Martedì 24 settembre ci sarà la prima udienza in Tribunale che deve decidere sul rinvio a giudizio di sedici imputati a proposito della vicenda Tecnopolo. Alla vigilia l’ex assessore Roberto Biagini, che con l’esposto dell’agosto 2015, ha fatto partire l’indagine, ha deciso di vuotare il sacco. Cioè di mettere a disposizione della stampa tutti gli atti dei quali è venuto legittimamente in possesso in quanto persona offesa dalla condotta degli imputati. Avendo chiesto l’accesso agli atti, ai fini di valutare la probabile costituzione di parte civile, si è accorto che l’inchiesta da lui innescata ha prodotto dieci faldoni, tre dei quali relativi alle richieste di misure cautelari (arresti domiciliari) che però sono state respinte.
“Voglio – afferma Biagini – che la cittadinanza sia messa al corrente del sistema inquinato che governava Rimini a proposito di appalti pubblici. Non mi interessano le vicende penali, anzi sarò molto contento se saranno tutti assolti. Dalle carte però emerge un sistema che mi auguro non ci sia più ma che deve essere conosciuto dall’opinione pubblica”.
In effetti di questa inchiesta, che dura da ormai quattro anni, non si è mai saputo molto. Poche notizie trapelate dalla Procura, qualche informazione sommaria fornita da Biagini (anche in commissione consigliare) quando ormai c’era già la richiesta di rinvio a giudizio. Invece, dalle ottocento fotocopie che ha realizzato si apprende che è stata una indagine complessa, che ha usato, oltre all’acquisizione di documenti, anche intercettazioni telefoniche, intercettazioni ambientali, pedinamenti. Biagini con l’accesso agli atti ha potuto constatare che, oltre all’affare Tecnopolo che è nella fase del rinvio a giudizio, sono state stralciate altre tre inchieste: la prima, verosimilmente, visti gli atti, riguarda l’appalto Acqua Arena (la fattispecie è la turbativa d’asta), un’altra conduce a Pesaro e un’altra ancora a Bologna (tentata concussione), perché in questa città si è consumato materialmente il reato. L’avvocato non sa però chi siano gli imputati, a che punto siano queste indagini e cosa abbiano prodotto.

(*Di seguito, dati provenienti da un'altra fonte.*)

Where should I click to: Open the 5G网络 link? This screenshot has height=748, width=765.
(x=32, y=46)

Da un primo sommario esame della documentazione prodotta da Biagini emerge indubbiamente un quadro poco rassicurante sulle modalità di funzionamento della pubblica amministrazione. Al di là del rilievo penale (sul quale dovranno pronunciarsi i giudici), si ha l’impressione che la cosa pubblica sia trattata come cosa privata. “Purtroppo emerge –osserva Biagini - come alcuni dipendenti pubblici trattassero le istituzioni in totale spregio dei doveri di correttezza, di imparzialità, di fedeltà”. L’esposto e la successiva indagine hanno ruotato intorno alla figura di Mirco Ragazzi, un personaggio che entrava e usciva dagli uffici comunali a suo piacimento, e interferiva nell’attività amministrativa. “I dipendenti – afferma Biagini – andavano a riferire a Ragazzi non solo questioni relative agli appalti ma anche altro”.

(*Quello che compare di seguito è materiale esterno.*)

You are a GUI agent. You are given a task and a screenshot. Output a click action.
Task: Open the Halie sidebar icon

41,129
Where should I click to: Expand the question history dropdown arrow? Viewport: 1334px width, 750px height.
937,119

L’avvocato riferisce che dagli atti emerge come queste interferenze riguardassero non solo gli appalti pubblici, ma anche quelli privati, come ad esempio quelli relativo allo store Conad realizzato in via della Fiera. Le interferenze hanno riguardato anche l’appalto per l’istituito Valgimigli.
Nel caso Tecnopolo (collaudo dell’opera falsificato, secondo l’accusa ) Comune di Rimini e Regione Emilia Romagna sono indicate come parti offese. “Se ci sarà il rinvio a giudizio – sostiene l’avvocato – il Comune di Rimini dovrà costituirsi parte civile. Non deve continuare la copertura omertosa da parte della politica”.